## WHAT TO DO
The response should contain only those lines of the entries below that include the string "size".

## MATERIAL FOR THIS EXERCISE
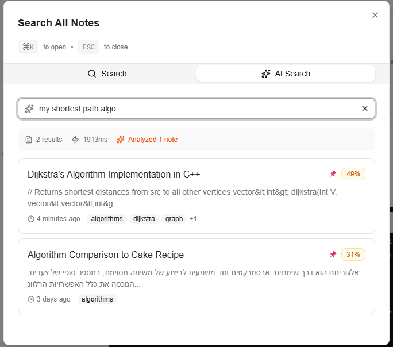Switch to the AI Search tab
The width and height of the screenshot is (393, 347).
pos(286,74)
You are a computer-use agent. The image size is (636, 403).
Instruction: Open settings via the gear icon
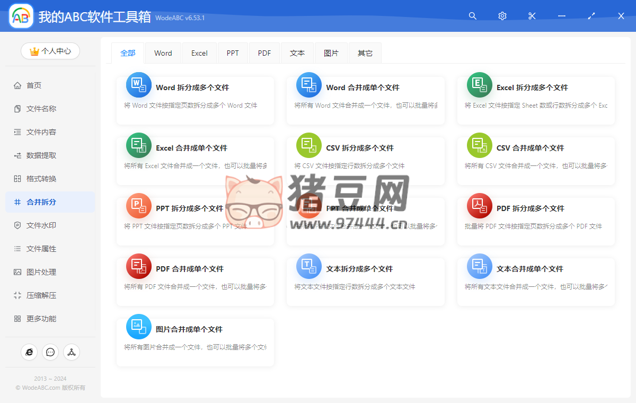click(502, 16)
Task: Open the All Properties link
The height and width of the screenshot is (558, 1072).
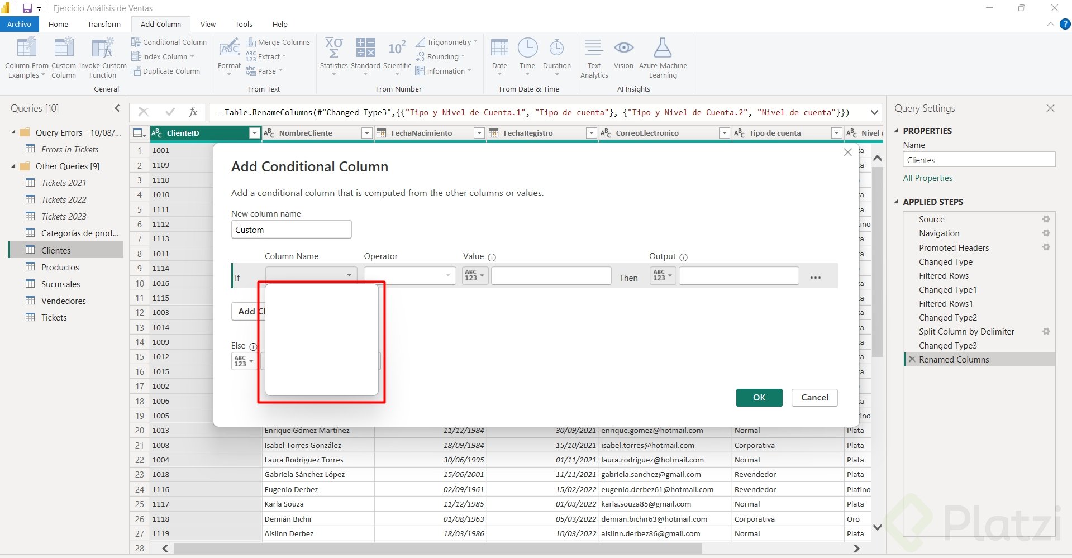Action: pos(927,178)
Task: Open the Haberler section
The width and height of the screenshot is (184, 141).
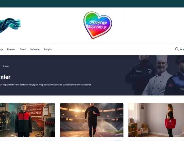Action: coord(35,49)
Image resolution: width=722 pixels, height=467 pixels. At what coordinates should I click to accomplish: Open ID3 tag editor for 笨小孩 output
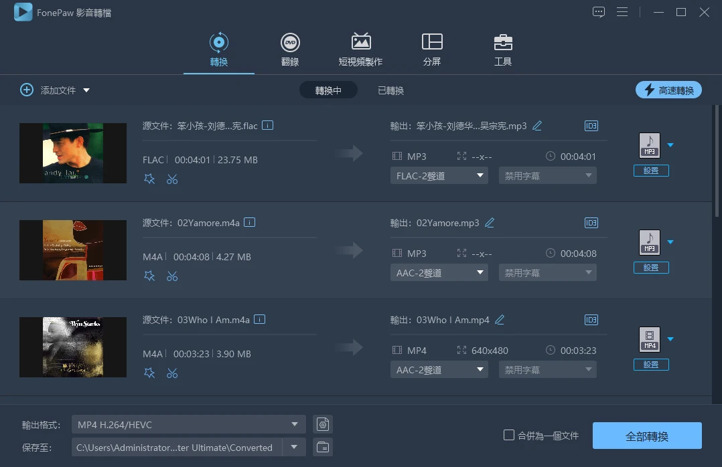point(591,125)
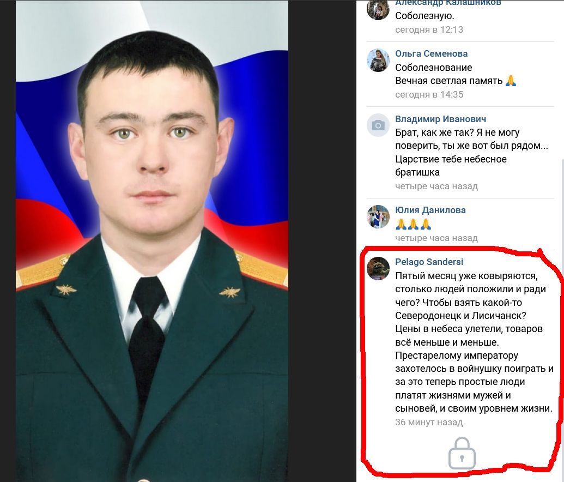This screenshot has height=482, width=564.
Task: Click Владимир Иванович's camera placeholder avatar
Action: pos(378,125)
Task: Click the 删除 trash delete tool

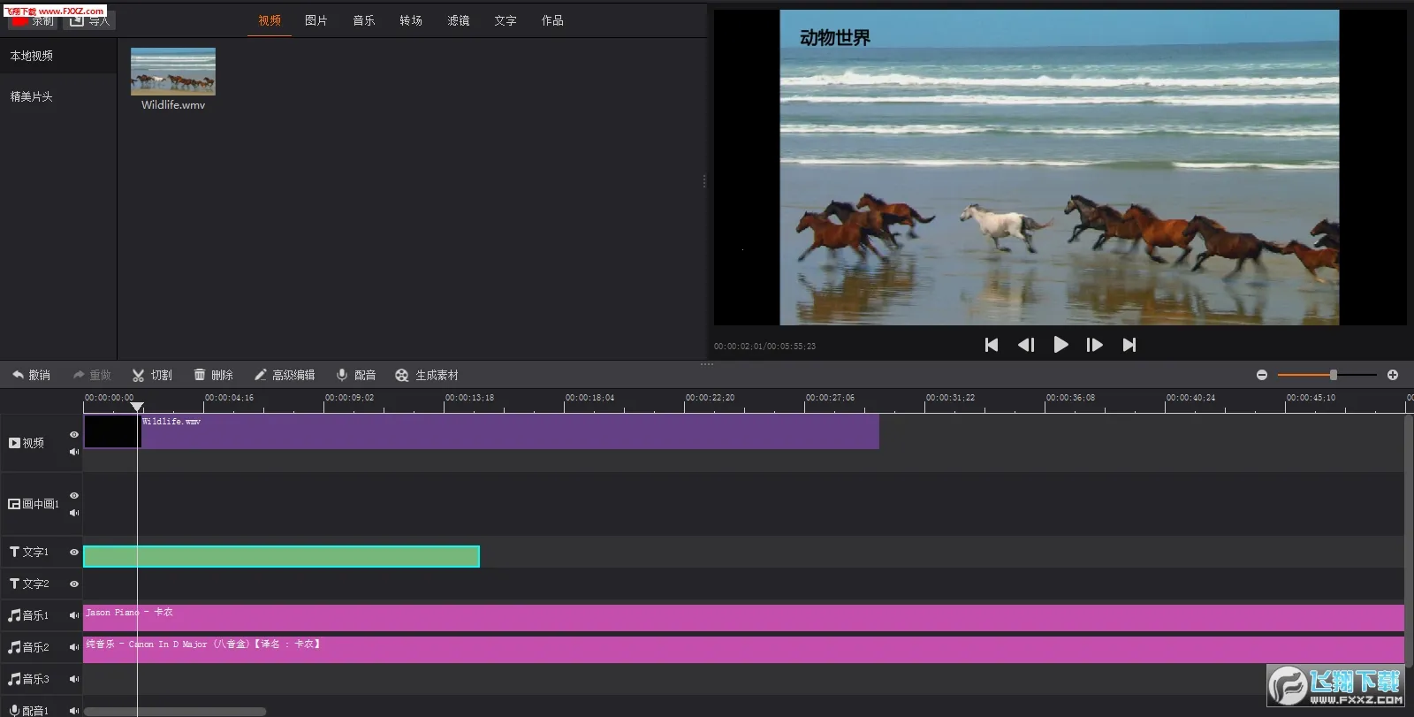Action: [x=213, y=376]
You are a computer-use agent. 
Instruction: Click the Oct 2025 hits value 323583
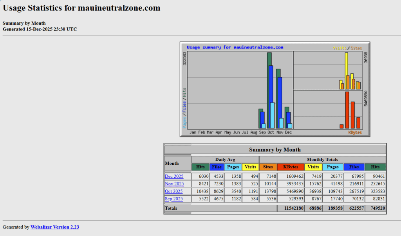click(x=376, y=191)
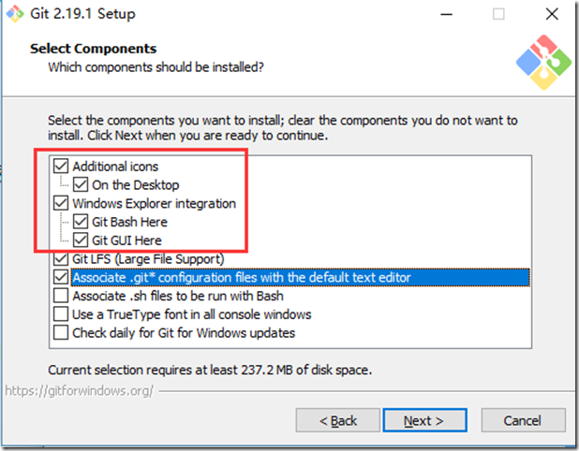Click the Git Setup logo in header
Viewport: 579px width, 451px height.
coord(542,62)
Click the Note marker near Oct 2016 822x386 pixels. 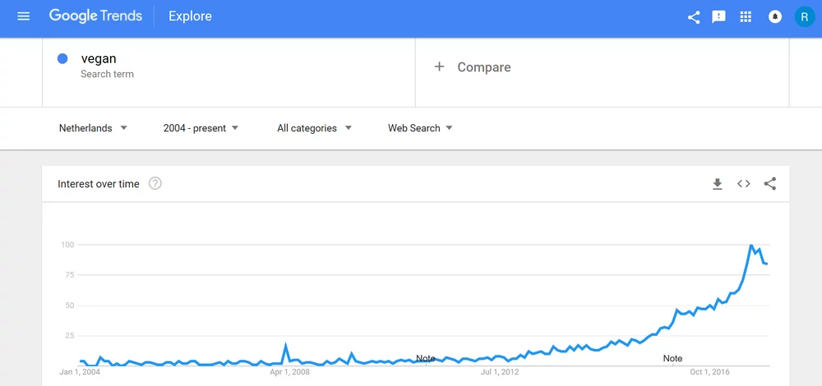tap(672, 358)
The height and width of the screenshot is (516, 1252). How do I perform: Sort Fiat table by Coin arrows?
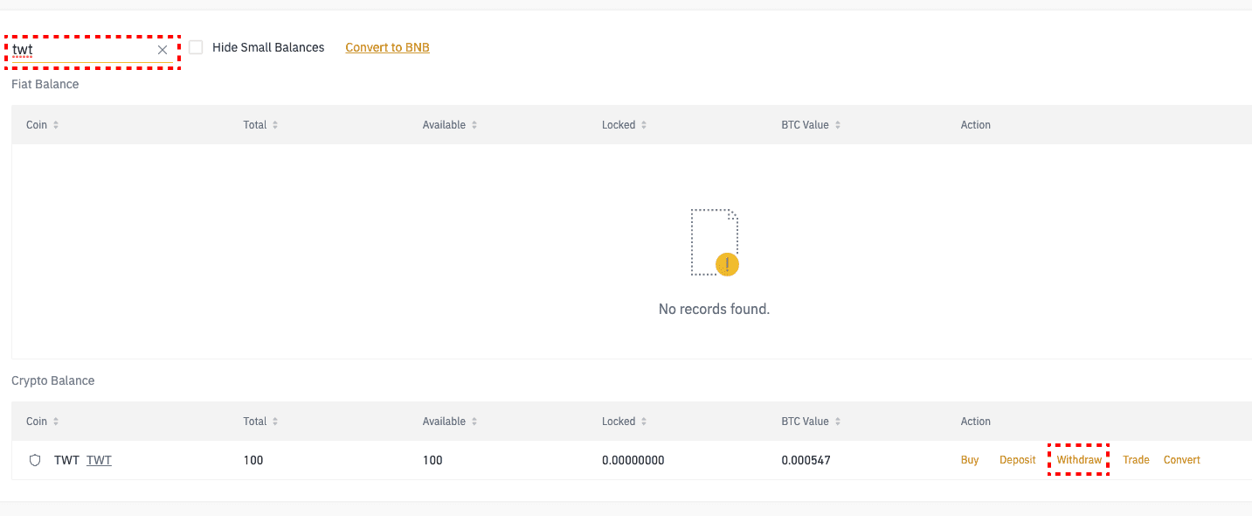point(56,125)
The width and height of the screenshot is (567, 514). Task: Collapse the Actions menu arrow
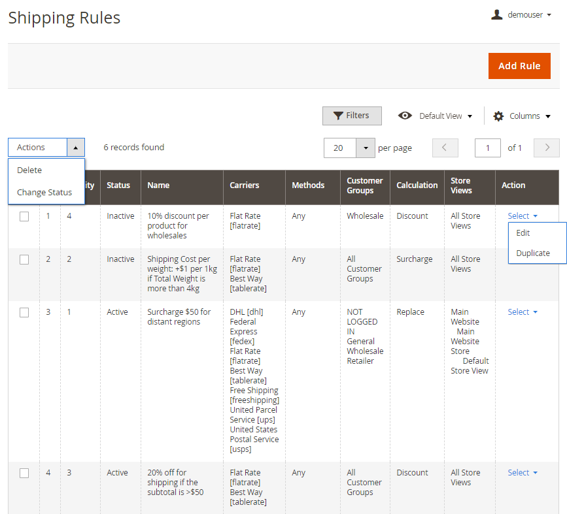pyautogui.click(x=76, y=148)
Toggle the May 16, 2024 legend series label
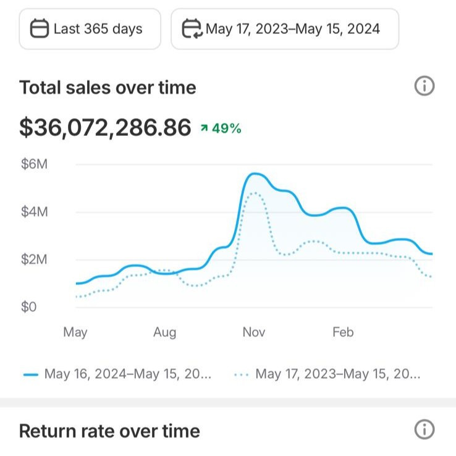 click(128, 374)
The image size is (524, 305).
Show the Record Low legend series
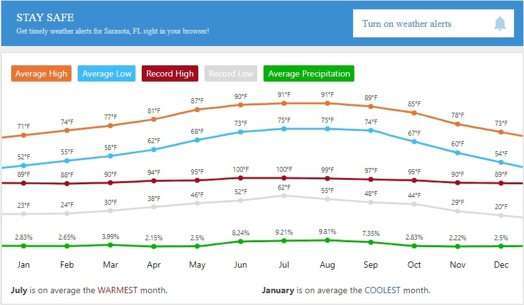click(x=231, y=74)
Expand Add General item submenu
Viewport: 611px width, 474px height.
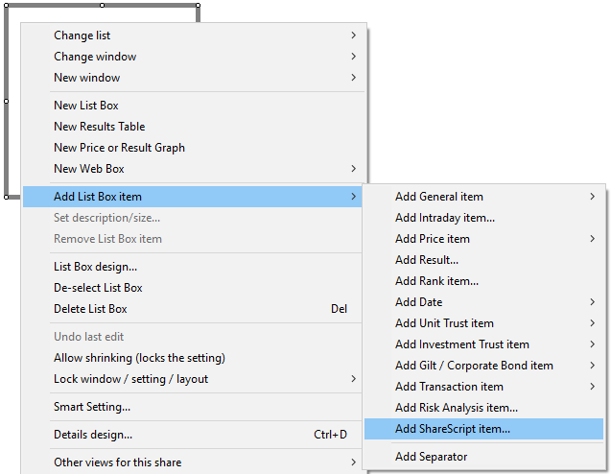click(x=439, y=197)
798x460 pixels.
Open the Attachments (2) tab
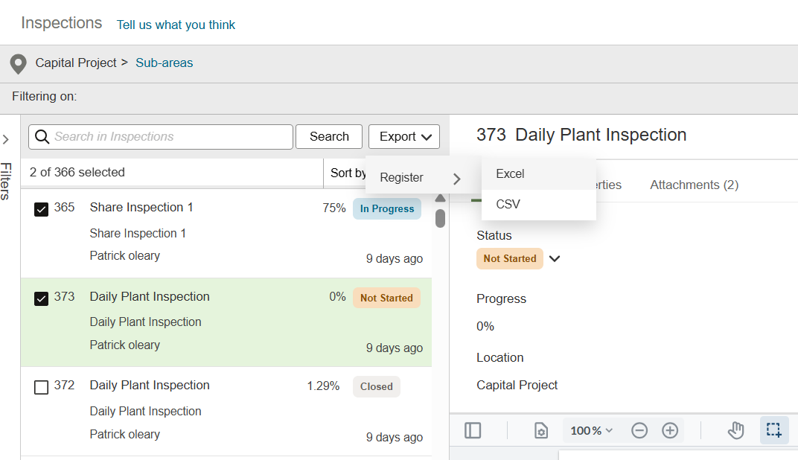coord(695,185)
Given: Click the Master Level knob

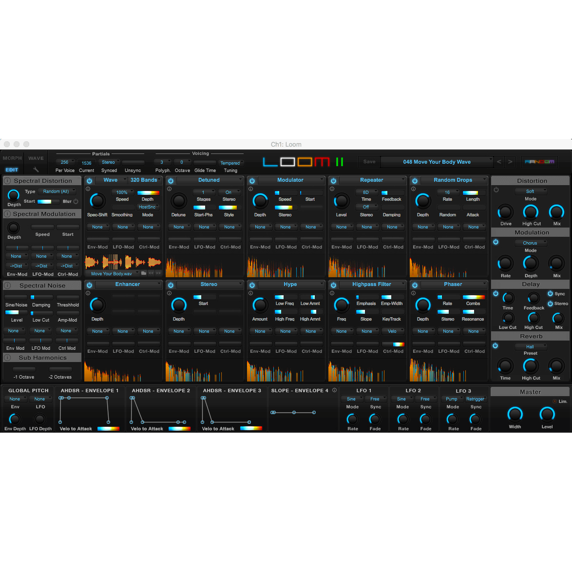Looking at the screenshot, I should (x=547, y=414).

## WRITTEN REPLY
You are a computer-use agent. The image size is (636, 403).
The image size is (524, 305).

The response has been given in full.